▶ Listed entries

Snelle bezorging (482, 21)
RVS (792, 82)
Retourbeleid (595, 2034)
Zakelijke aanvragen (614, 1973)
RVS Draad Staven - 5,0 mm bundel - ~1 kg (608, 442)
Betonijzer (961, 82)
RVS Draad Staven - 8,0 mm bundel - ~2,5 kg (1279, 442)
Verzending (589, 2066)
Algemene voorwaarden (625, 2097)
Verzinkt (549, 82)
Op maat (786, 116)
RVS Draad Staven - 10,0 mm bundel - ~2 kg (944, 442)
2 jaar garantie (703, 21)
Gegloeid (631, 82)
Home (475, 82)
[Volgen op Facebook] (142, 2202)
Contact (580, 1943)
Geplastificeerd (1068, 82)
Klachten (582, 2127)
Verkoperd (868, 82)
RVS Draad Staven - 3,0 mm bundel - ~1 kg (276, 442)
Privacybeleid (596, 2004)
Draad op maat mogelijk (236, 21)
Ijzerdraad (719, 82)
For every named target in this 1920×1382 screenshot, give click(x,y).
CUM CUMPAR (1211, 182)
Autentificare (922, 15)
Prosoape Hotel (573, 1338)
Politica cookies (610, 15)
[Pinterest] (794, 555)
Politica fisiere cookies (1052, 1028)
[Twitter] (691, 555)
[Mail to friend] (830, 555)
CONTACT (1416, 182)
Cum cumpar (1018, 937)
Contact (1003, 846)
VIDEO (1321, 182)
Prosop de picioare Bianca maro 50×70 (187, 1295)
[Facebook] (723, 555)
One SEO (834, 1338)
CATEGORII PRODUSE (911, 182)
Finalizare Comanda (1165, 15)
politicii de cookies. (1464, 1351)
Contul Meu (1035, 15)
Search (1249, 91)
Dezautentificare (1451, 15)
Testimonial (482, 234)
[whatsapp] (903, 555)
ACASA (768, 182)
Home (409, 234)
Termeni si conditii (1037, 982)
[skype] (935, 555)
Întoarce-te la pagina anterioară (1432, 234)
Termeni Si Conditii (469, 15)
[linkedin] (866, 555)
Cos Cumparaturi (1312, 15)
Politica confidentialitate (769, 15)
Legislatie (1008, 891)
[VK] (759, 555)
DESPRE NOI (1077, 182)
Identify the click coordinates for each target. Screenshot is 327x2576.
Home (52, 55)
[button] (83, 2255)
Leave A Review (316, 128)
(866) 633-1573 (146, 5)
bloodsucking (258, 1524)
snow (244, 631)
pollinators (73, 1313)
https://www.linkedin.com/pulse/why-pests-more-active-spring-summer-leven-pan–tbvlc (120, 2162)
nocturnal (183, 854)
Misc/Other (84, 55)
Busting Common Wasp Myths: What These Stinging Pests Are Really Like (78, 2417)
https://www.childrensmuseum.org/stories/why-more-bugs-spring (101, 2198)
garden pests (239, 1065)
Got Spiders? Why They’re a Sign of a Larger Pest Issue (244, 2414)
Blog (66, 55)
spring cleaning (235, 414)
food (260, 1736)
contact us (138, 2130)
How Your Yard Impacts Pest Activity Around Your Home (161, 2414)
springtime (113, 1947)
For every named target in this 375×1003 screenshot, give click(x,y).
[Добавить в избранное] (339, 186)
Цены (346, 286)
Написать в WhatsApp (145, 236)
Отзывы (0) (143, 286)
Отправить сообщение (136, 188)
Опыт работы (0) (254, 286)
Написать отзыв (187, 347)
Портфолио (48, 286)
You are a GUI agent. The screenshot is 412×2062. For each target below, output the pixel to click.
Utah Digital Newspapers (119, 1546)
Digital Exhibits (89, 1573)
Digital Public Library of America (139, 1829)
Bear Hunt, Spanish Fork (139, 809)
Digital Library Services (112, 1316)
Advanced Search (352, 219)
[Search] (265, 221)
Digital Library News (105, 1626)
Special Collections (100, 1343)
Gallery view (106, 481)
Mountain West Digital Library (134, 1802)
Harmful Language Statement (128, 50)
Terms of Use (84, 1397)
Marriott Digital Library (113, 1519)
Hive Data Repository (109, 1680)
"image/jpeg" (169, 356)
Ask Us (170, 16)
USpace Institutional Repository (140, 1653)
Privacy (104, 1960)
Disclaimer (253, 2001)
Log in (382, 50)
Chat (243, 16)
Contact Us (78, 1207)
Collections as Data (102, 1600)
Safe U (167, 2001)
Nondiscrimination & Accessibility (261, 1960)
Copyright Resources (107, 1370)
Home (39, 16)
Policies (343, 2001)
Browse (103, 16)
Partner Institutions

▶ What this task involves
Tell how many lines in the material above have the string "named", using only the number.

▶ Task answer
2